▶ [Provided data]:
----------------

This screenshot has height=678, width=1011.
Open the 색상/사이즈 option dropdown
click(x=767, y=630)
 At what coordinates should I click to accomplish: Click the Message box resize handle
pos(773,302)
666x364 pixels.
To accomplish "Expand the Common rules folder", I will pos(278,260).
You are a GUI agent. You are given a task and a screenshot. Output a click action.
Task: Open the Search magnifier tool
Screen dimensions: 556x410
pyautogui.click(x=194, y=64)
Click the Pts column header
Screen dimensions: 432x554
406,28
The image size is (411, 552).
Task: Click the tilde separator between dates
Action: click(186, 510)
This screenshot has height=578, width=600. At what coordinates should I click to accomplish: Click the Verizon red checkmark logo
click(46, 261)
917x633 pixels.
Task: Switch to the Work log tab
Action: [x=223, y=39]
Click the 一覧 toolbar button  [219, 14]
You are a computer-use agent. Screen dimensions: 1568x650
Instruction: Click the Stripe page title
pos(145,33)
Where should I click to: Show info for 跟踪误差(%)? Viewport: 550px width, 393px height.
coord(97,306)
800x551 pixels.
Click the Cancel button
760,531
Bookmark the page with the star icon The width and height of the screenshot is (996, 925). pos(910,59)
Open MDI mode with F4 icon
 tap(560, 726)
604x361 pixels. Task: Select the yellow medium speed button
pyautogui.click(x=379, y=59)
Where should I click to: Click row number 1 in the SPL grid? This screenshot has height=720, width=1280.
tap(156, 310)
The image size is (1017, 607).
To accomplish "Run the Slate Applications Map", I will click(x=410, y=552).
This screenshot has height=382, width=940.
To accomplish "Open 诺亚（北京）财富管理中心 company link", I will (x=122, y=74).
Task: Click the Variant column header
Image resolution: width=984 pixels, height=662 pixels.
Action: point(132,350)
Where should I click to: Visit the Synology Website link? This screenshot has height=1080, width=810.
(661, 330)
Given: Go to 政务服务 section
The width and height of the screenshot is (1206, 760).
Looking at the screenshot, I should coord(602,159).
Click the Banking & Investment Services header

----------------

▶ [Task objective]: Copy out everything from the line containing "800x551 pixels." down to the last line of the records, both ends included, reproducing each line character for character.

▶ [Solution below]:
800x551 pixels.
Click the Cancel button
760,531
Bookmark the page with the star icon The width and height of the screenshot is (996, 925). pos(910,59)
Open MDI mode with F4 icon
 tap(560, 726)
604x361 pixels. Task: Select the yellow medium speed button
pyautogui.click(x=379, y=59)
Where should I click to: Click row number 1 in the SPL grid? This screenshot has height=720, width=1280.
tap(156, 310)
The image size is (1017, 607).
To accomplish "Run the Slate Applications Map", I will click(x=410, y=552).
This screenshot has height=382, width=940.
To accomplish "Open 诺亚（北京）财富管理中心 company link", I will (x=122, y=74).
Task: Click the Variant column header
Image resolution: width=984 pixels, height=662 pixels.
Action: point(132,350)
Where should I click to: Visit the Synology Website link? This screenshot has height=1080, width=810.
(661, 330)
Given: Go to 政务服务 section
The width and height of the screenshot is (1206, 760).
Looking at the screenshot, I should coord(602,159).
Click the Banking & Investment Services header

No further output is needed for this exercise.